自動車保険料率の自由化以降は、各社の約款に違いがあって当然です。しかし、この人身傷害の支払い基準の差について、保険契約の際に契約者が理解・選択することはほぼ不可能と思います。パンフレットからは到底読み取れない補償の差があることは、やはり消費者保護の観点から望ましいことではありません。

 「差額説」vs「絶対説」の裁判が続く中、平成23年6月、北海道の消費者団体がこの問題について、「訴訟基準差額説」or「人傷基準差額説」のどちらで支払うのか損保各社に質問状を送りました。回答は下表の通りです(簡略化しました)。「絶対説」が退けられることは、各社、覚悟していたと思いますが、「訴訟基準」か「人傷基準」かは不明確で、これを約款に反映させる過渡期にこの質問・回答を行いました。人身傷害約款の不整備、もしくは改定中の損保に対し、会社の見解・方針を聞き出す画期的な活動だったと思います。   ※ 特定非営利活動法人  消費者支援ネット北海道様から、引用・掲載のご許可を頂きました。  
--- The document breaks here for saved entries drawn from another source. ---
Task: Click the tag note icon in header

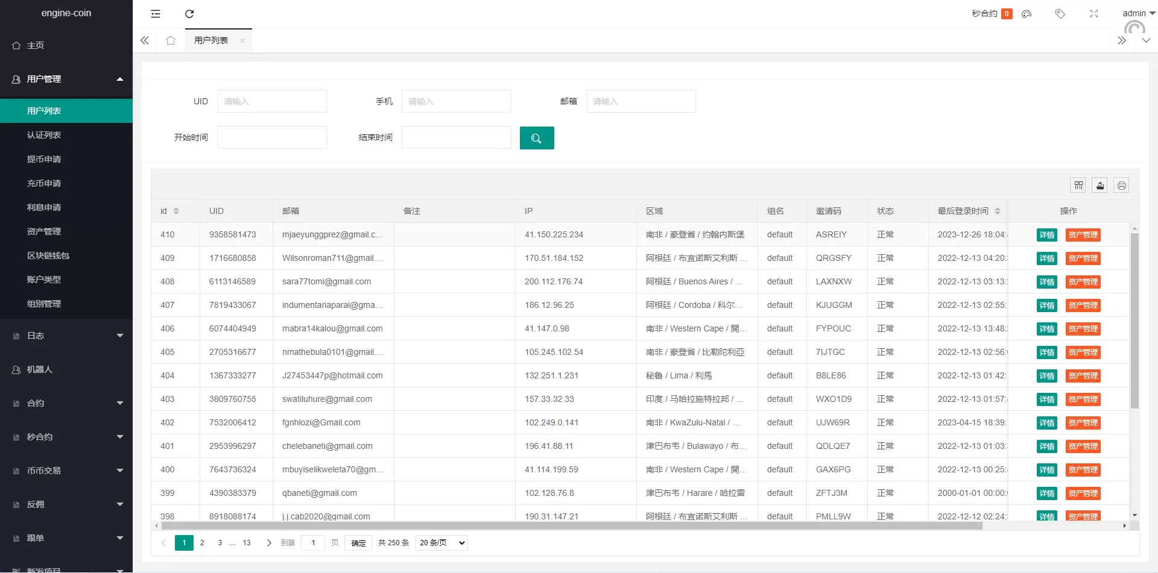Action: (1060, 14)
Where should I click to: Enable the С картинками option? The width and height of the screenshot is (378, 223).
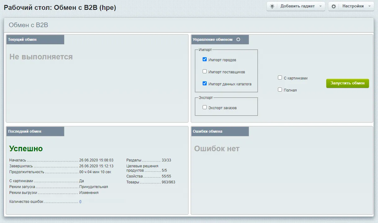[280, 78]

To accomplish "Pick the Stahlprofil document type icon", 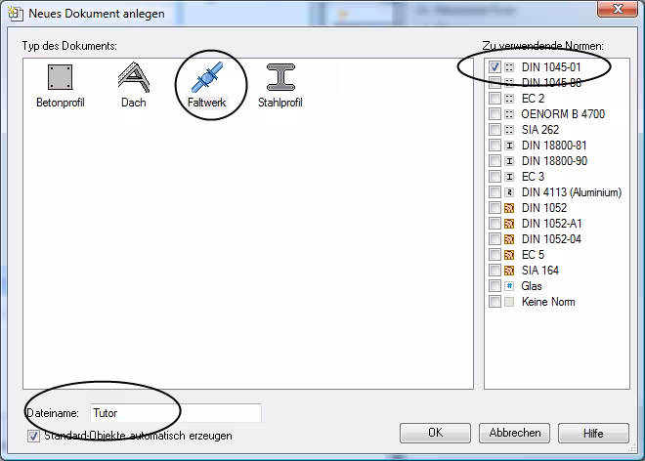I will 281,78.
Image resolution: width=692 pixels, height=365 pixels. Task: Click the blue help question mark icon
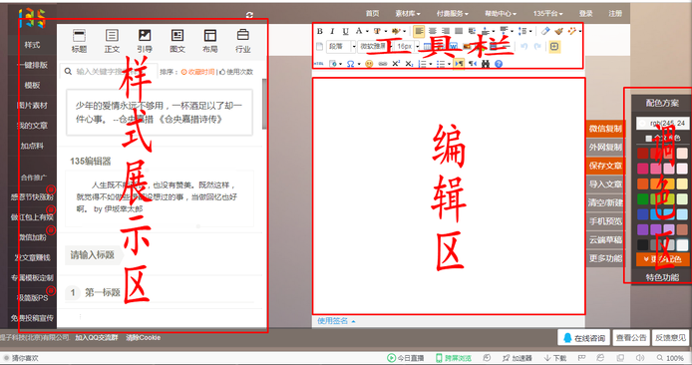click(x=499, y=64)

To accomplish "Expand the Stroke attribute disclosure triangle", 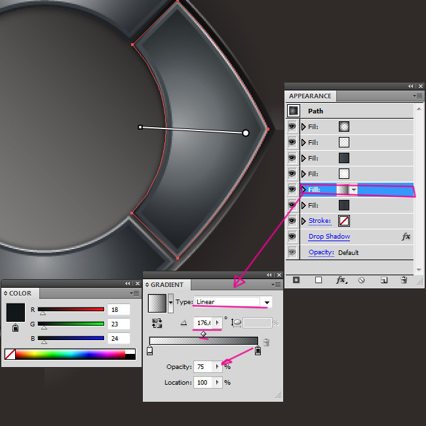I will [303, 221].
 赤字の部分は「人傷基準」もしくは「比例按分説」(「絶対説」「差額説」とは違うもう一つの説。混乱しますので説明は割愛します)に近い計算方法、もしくは会社独自の計算を用いています。

 この表はあくまで3年前の回答です。現在はほぼ全社「訴訟基準差額説」に乗っ取った対応となっています。赤字はつまり、約款改定が遅れていた会社と言えます。    しかし、不思議です。「訴訟基準差額説」と回答していながら、いざ請求すると「人傷基準」を提示してくる会社が、まだあります。この表で「裁判基準」と回答しているにも関わらずです。まさか、担当者が自社の約款を読み違えているとも思えないのですが・・この場合、弁護士から強硬に請求した結果、渋々「訴訟基準」となります。まるで弁護士や請求者の足元をみているような対応です。この点、約款をわかりづらくしている効果を感じます。   20110714続きを読む »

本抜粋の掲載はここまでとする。